Wherever a line in the records below contains "computer", copy that line.

**Supplied data**.
'''

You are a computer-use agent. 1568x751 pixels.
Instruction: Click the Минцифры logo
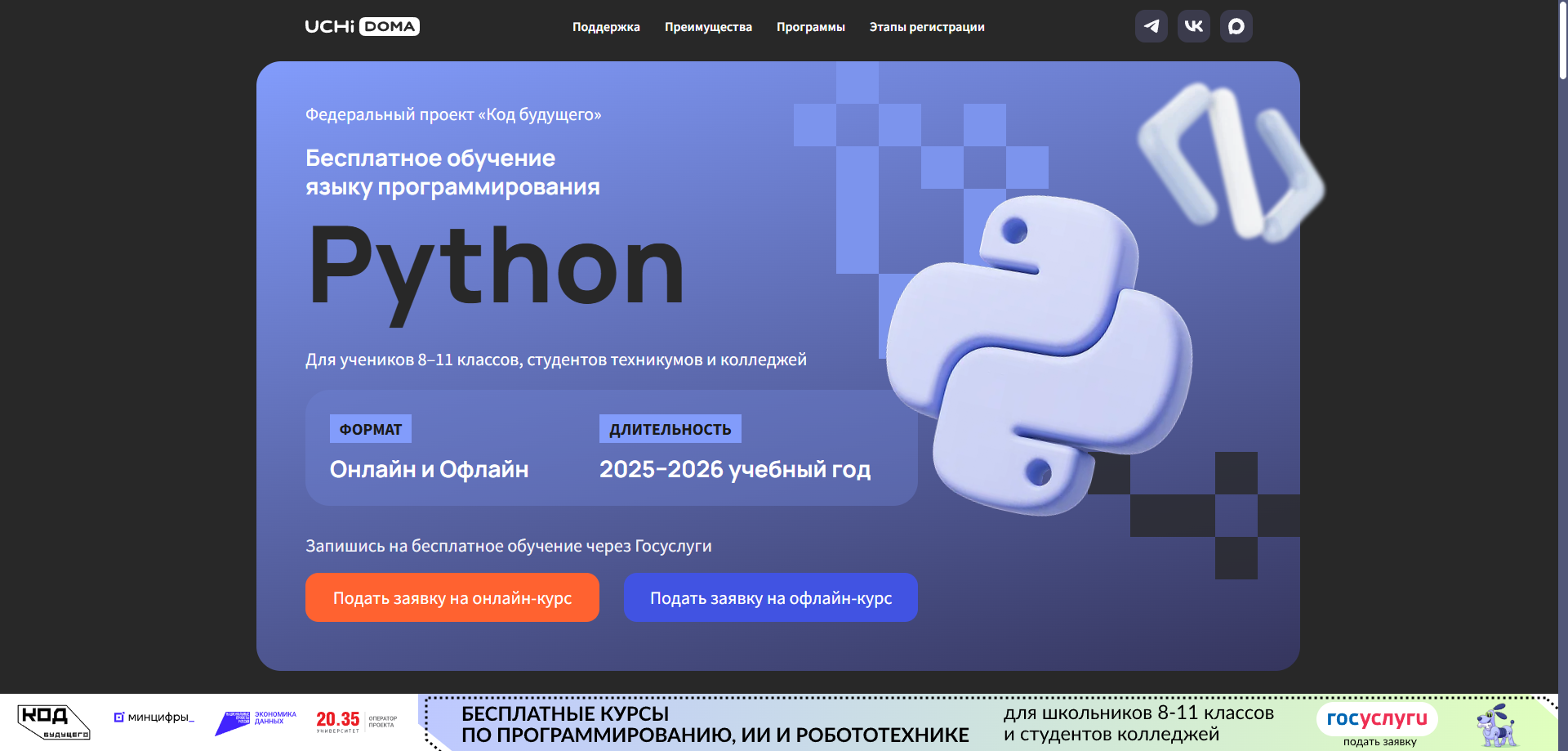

'''
'''

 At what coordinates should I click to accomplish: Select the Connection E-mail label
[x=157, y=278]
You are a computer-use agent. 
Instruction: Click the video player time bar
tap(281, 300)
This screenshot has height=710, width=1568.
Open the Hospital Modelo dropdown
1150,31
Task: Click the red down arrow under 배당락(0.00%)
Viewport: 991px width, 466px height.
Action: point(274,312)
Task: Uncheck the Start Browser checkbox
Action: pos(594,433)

'''

**Answer box**.
You are a computer-use agent. 1568x751 pixels.
You are a computer-use agent. 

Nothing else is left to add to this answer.